Figure 3.

Analysis of Mkk1 and Mkk2 binding to differentially phosphorylatable forms of Slt2 and their effect on Slt2 phosphorylation. The strains slt2Δ MKK1-myc (YMJ30) (A) and slt2Δ MKK2-myc (YMJ31) (B) were transformed with the plasmid pRS316 alone (vector) or expressing, as indicated, Slt2 (WT), Slt2^T190A, or Slt2^Y192F. Cells were grown to the mid-exponential phase in YPD and then stimulated with 30 µg/mL of Congo Red (CR) for 2 h.

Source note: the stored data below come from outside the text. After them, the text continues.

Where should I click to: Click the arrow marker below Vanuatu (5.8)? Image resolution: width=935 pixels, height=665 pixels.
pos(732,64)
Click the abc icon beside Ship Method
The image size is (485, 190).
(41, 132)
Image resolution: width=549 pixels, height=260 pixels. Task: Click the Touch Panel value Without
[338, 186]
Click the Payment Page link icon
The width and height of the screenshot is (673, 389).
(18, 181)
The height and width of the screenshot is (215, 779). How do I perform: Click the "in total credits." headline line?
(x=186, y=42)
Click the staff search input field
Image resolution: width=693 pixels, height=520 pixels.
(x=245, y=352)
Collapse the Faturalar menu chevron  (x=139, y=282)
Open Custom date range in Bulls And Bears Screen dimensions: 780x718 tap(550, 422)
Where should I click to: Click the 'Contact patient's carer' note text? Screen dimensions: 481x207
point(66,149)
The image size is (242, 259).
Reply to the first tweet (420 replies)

Cell extracts (input) were incubated with the Mpk1 antibody attached to Dynabeads™ Protein G to purify Slt2 complexes (pull-down) and resolved by SDS–PAGE. Proteins were detected with anti-c-Myc, anti-Mpk1 (Slt2), and anti-actin antibodies by immunoblotting. The control of a Dynabeads-Mpk1 antibody non-incubated with cell extracts is included. (C,D) slt2Δ (Y00993 strain), mkk1Δ slt2Δ (YGGR32 strain), and mkk2Δ slt2Δ (YGGR33 strain) cells containing the same plasmids as in (A,B) were grown to the mid-exponential phase in YPD and then stimulated with 30 µg/mL of CR for 2 h. Cell extracts were resolved by SDS–PAGE, and analyzed by immunoblotting with anti-Slt2-pY/pTpY, anti-Slt2-pT/pTpY (as in Figure 1), anti-Mpk1 (total), and anti-actin antibodies. A representative assay from three different experiments with distinct transformants is shown.